Warren recovered enough to say, Thank you. My name is Nicholas Warren and this is Andrew Tozier. We’re looking for locations to make a film.’ He indicated the inscription on the side of the Land-Rover. ‘We work for Regent Films of London.’

‘You’re off the beaten track. I’m Ahmed—this is my father.’ He spoke to the old man and the Sheikh nodded his head gravely and muttered a reply. Ahmed said, ‘You’re still welcome, although my father cannot really approve. He is a good Moslem and the making of images is against the Law.’ He smiled slightly. ‘For myself, I couldn’t give a damn. You need not lock your truck—nothing will be stolen.’

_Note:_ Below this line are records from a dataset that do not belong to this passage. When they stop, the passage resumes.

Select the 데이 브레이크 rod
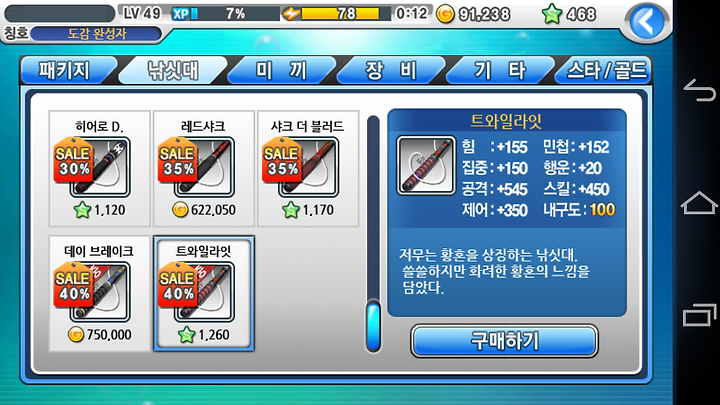This screenshot has height=405, width=720. tap(100, 294)
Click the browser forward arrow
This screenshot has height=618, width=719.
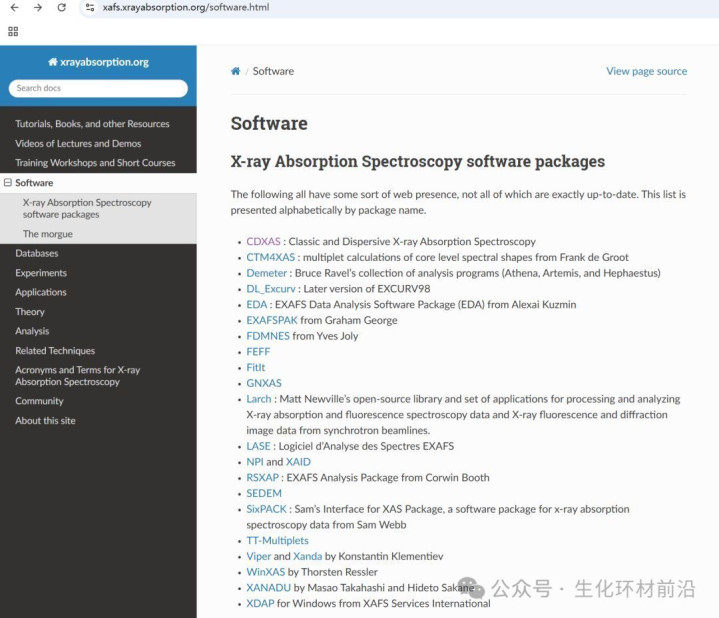coord(38,8)
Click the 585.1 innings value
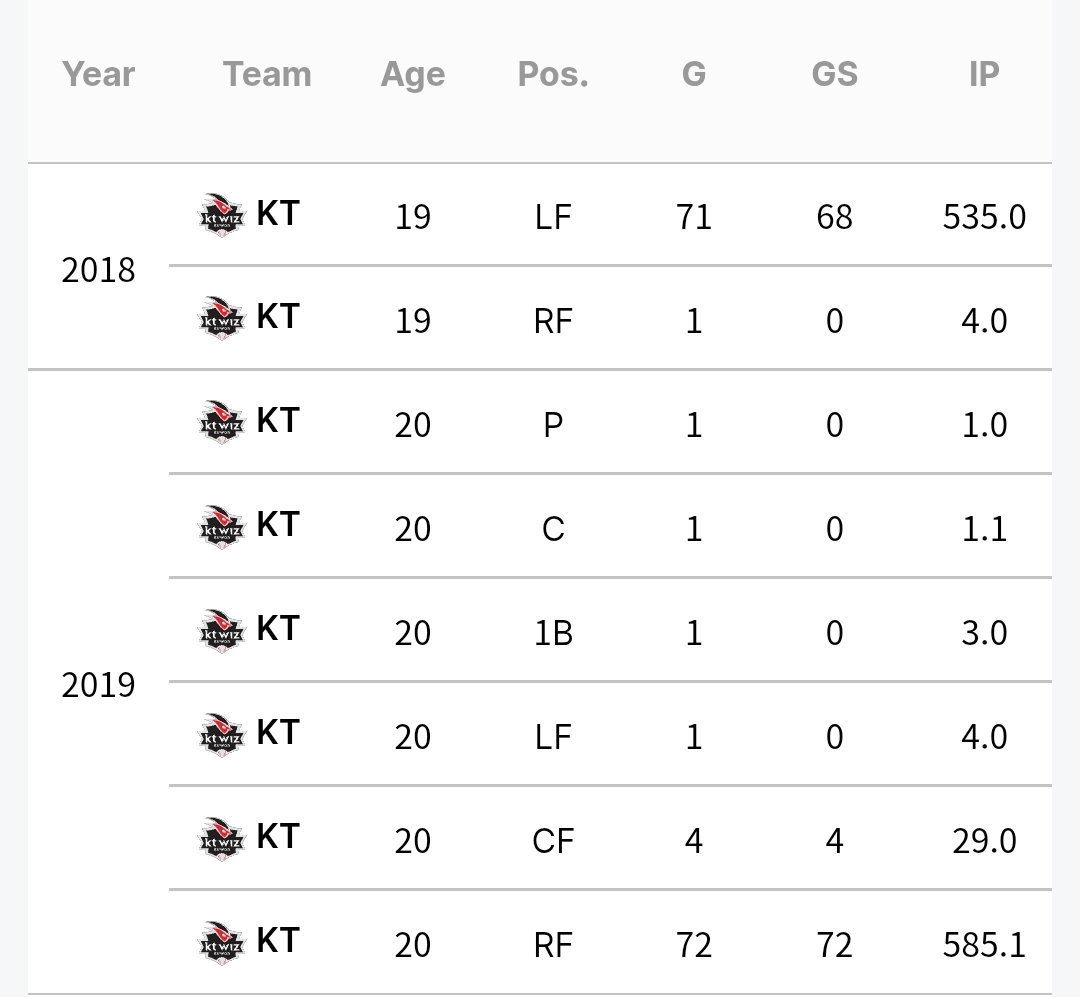 click(x=984, y=945)
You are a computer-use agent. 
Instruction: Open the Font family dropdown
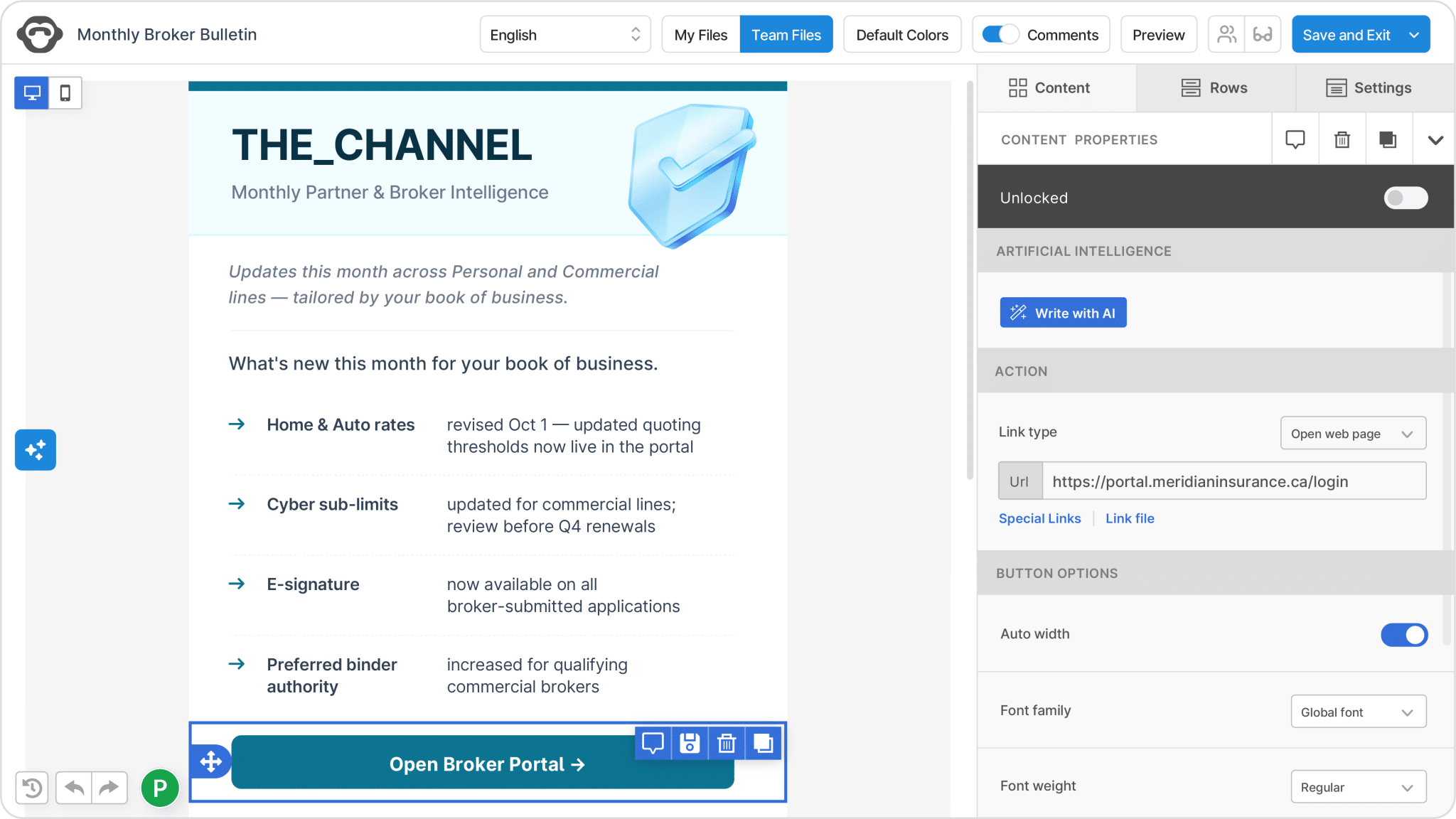[1359, 712]
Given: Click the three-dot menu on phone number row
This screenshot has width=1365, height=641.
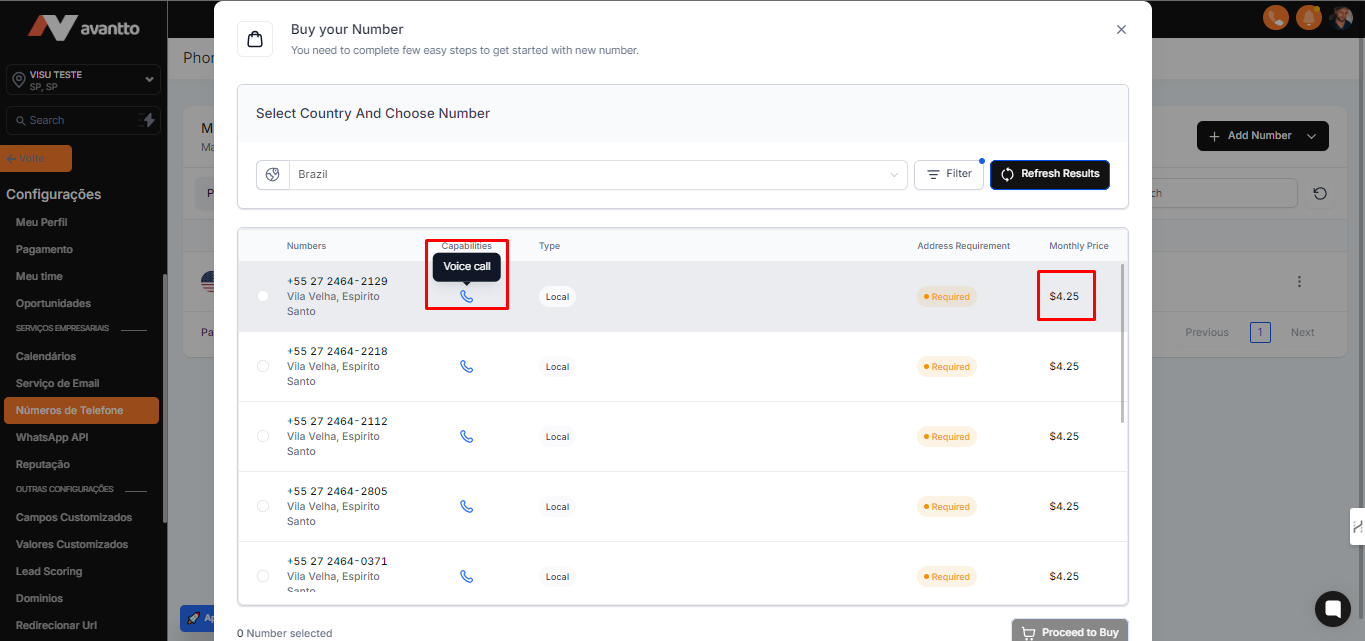Looking at the screenshot, I should pyautogui.click(x=1299, y=282).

Warren smiled. ‘It’s…er…unexpected to find English spoken in this remote place.’

Ahmed smiled a little mockingly. ‘Do you think I should have a big sign put up there on the Djebel Ramadi—“English Spoken Here”?’ He gestured. ‘My father wishes you to enter his house.’

Thank you,’ said Warren. ‘Thank you very much.’ He glanced at Tozier. ‘Come on, Andy.’

‘The room into which they were led was large. Sheepskin rugs were scattered on the floor and the walls were hidden behind tapestries. Several low settees surrounded a central open space which was covered by a fine Persian carpet, and coffee was already being brought in on brass trays.

‘Be seated,’ said Ahmed, and sank gracefully on to one of the settees. Warren tactfully waited until Sheikh Fahrwaz had settled himself and then sat down, doing his best to
imitate the apparently awkward posture of Ahmed, which Ahmed did not seem to find awkward at all. Tozier followed suit and Warren could hear his joints crack.

‘We have had European visits before,’ said Ahmed. ‘My father is one of the old school, and I usually instruct visitors in our customs. It pleases my father when they do what is right in his eyes, and does no harm to anyone.’ He smiled engagingly. ‘Afterwards we will go to my quarters and drink a lot of whisky.’